Dayang Island
- Interactive map of Dayang Island

Geography
- Location: South China Sea
- Coordinates: 2°28′28″N 104°30′10″E﻿ / ﻿2.47444°N 104.50278°E
- Archipelago: Aur Islands
- Area: 1.31 km^{2} (0.51 sq mi)

Administration
- Malaysia
- State: Johor
- District: Mersing
- Mukim: Aur Islands

Additional information
- Time zone: MST (UTC+08:00);
- Postal code: 86800

= Dayang Island =

Island in Mersing District, Johor, Malaysia

Dayang Island (Pulau Dayang) is an island in Mersing District, Johor, Malaysia. It is one of the three islands of the Aur Island chain. The name of the neighbouring island, Aur Island, means "bamboo island" in Malay and both islands have been known to Chinese sailors for centuries. A map from the 17th century identified them as East and West Bamboo islands.

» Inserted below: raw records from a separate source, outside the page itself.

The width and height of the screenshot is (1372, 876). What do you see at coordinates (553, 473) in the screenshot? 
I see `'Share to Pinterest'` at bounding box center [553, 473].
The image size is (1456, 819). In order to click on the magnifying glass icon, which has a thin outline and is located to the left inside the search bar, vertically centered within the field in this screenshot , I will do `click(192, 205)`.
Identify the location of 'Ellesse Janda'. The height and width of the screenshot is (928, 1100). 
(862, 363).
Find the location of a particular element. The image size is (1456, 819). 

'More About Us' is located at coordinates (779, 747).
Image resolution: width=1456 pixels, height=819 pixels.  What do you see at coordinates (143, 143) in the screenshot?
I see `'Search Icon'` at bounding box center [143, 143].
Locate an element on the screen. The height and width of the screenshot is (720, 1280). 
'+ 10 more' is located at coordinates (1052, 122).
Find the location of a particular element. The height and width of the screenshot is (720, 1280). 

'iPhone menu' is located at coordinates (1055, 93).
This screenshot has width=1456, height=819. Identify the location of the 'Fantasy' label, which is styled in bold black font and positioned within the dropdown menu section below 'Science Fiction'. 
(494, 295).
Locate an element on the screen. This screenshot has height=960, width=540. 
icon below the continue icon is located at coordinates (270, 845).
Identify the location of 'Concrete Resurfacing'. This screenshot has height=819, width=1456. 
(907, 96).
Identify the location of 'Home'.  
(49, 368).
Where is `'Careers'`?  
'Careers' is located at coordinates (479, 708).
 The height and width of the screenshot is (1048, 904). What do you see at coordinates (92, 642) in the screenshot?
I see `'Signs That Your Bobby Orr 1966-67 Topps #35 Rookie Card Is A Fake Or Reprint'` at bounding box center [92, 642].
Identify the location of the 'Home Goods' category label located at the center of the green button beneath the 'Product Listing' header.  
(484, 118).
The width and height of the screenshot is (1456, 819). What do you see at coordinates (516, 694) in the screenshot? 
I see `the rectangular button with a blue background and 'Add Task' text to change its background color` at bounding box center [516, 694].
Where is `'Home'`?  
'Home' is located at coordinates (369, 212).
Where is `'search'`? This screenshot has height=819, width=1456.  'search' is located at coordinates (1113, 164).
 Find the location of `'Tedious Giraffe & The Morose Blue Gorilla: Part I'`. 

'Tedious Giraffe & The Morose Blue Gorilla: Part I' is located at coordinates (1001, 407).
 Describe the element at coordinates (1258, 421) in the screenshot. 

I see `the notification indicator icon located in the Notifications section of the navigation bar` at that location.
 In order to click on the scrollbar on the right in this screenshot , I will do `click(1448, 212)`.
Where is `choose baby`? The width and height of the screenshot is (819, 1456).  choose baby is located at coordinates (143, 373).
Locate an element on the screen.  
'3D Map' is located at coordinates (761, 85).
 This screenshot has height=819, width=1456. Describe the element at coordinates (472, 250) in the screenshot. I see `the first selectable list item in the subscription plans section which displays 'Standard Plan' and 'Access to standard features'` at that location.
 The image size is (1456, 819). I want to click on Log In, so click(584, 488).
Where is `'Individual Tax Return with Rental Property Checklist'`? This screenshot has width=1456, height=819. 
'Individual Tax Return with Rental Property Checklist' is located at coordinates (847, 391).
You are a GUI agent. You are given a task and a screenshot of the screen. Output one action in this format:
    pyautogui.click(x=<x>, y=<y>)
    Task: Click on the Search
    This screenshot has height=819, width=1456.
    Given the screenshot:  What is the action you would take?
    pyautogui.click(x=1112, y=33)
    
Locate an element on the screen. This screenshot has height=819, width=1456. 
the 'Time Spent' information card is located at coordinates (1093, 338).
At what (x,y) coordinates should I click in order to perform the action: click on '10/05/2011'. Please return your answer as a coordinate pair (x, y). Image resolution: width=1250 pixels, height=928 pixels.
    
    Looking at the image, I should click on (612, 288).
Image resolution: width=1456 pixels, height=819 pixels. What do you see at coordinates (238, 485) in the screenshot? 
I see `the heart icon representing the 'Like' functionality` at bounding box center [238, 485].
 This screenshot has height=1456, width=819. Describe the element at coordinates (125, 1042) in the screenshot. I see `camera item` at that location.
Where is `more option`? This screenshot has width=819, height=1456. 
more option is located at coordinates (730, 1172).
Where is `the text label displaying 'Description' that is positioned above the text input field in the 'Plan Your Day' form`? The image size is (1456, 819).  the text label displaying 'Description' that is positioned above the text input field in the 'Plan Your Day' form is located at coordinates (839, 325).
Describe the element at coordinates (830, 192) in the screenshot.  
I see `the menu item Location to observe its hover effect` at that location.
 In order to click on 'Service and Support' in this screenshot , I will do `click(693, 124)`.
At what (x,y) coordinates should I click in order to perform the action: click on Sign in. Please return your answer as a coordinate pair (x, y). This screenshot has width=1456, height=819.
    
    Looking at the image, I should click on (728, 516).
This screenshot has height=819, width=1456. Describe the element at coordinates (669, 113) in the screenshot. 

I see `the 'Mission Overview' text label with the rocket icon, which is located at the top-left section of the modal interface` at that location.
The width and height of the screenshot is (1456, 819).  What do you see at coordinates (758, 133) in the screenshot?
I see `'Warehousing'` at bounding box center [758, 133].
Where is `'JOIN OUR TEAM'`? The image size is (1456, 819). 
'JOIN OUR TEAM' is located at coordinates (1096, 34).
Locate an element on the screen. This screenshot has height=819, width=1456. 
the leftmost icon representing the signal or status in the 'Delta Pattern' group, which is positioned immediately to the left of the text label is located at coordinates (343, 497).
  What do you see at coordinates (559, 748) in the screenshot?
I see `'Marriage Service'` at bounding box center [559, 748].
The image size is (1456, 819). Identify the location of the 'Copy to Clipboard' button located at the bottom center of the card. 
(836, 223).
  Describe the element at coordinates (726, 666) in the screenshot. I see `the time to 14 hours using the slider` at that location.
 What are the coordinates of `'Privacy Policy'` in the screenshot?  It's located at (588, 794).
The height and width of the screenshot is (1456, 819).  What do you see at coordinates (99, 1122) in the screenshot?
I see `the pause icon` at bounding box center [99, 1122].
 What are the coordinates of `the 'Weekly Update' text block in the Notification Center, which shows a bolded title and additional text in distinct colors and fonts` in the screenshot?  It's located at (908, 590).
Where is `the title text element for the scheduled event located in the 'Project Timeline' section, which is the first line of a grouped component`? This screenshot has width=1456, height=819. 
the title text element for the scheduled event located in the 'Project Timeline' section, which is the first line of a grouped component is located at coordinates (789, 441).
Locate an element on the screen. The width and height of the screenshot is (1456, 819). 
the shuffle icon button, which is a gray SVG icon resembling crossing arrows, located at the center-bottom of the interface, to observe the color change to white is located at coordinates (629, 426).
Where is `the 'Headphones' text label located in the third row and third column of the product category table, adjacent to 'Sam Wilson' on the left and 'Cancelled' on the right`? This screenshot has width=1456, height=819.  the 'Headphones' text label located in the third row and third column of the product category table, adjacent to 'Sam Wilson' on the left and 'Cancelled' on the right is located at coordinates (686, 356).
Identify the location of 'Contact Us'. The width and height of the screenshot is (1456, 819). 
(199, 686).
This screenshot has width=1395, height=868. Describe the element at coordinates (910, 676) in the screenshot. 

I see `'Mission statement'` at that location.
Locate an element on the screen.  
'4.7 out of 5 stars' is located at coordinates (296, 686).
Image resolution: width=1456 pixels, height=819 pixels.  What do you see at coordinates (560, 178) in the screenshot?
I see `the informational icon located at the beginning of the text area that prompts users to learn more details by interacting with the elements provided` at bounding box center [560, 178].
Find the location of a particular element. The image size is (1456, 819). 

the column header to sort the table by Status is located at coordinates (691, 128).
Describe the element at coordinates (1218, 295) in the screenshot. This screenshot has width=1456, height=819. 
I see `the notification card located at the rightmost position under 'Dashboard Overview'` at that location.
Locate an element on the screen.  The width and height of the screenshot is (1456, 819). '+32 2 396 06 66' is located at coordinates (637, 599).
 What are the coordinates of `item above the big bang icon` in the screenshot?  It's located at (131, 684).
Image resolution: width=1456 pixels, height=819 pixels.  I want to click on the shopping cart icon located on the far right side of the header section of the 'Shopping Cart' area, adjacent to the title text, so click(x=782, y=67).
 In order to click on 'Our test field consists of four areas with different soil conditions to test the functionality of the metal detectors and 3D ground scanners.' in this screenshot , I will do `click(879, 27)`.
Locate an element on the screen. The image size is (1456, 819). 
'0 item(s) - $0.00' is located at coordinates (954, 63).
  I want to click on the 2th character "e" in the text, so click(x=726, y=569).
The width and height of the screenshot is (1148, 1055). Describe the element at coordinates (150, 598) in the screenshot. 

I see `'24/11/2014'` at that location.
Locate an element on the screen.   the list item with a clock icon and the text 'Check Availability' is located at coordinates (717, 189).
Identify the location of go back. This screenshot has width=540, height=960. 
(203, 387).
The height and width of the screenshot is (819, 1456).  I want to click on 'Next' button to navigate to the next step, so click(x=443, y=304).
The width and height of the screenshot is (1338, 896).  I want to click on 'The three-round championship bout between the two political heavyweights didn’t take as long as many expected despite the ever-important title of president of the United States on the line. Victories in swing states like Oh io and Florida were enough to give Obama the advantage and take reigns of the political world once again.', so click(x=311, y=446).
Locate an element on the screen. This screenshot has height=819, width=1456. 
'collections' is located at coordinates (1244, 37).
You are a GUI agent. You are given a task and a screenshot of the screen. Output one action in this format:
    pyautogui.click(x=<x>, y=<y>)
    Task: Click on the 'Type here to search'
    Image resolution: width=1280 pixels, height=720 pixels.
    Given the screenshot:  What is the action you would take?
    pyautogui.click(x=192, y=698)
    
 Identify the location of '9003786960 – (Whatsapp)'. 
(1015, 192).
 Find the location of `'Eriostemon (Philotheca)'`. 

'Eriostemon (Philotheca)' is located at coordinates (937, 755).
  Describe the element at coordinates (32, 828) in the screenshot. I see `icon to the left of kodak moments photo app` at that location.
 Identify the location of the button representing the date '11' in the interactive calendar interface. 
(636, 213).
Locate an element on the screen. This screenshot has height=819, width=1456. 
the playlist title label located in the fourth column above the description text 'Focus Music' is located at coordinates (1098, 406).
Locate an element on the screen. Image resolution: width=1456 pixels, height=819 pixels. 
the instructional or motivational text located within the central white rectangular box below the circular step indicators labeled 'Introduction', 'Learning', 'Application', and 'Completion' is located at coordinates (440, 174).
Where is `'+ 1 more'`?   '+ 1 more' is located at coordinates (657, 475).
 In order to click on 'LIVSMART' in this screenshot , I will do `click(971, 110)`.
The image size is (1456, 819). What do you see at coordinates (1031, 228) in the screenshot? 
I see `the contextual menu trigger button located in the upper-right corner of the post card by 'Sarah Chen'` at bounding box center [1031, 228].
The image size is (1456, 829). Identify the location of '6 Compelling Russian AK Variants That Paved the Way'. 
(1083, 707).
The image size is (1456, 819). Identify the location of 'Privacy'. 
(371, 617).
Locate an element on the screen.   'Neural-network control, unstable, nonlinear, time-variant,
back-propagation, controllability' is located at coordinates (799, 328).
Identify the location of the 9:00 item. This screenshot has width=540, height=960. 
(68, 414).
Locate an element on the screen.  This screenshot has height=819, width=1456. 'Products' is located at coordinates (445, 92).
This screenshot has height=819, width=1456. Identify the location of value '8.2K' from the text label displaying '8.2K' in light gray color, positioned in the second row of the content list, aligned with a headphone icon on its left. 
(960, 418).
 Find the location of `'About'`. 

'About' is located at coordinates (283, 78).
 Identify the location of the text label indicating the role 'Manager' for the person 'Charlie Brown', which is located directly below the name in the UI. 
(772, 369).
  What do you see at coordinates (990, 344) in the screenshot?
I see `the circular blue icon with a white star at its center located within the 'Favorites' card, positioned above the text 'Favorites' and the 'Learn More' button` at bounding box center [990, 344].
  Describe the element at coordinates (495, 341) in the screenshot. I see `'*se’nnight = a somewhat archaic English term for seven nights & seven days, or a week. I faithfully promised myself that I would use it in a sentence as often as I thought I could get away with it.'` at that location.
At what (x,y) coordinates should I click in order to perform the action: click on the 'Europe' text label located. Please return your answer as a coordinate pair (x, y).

This is a small island with two resorts. Being the furthest island in West Malaysia, it takes three to four hours by charter boat from Mersing town. Dayang and Aur islands can be visited from March to November. Travel from December to February is not recommended, when the sea is controlled by the northeast monsoon and navigation from the main coast of Malaysia is generally closed.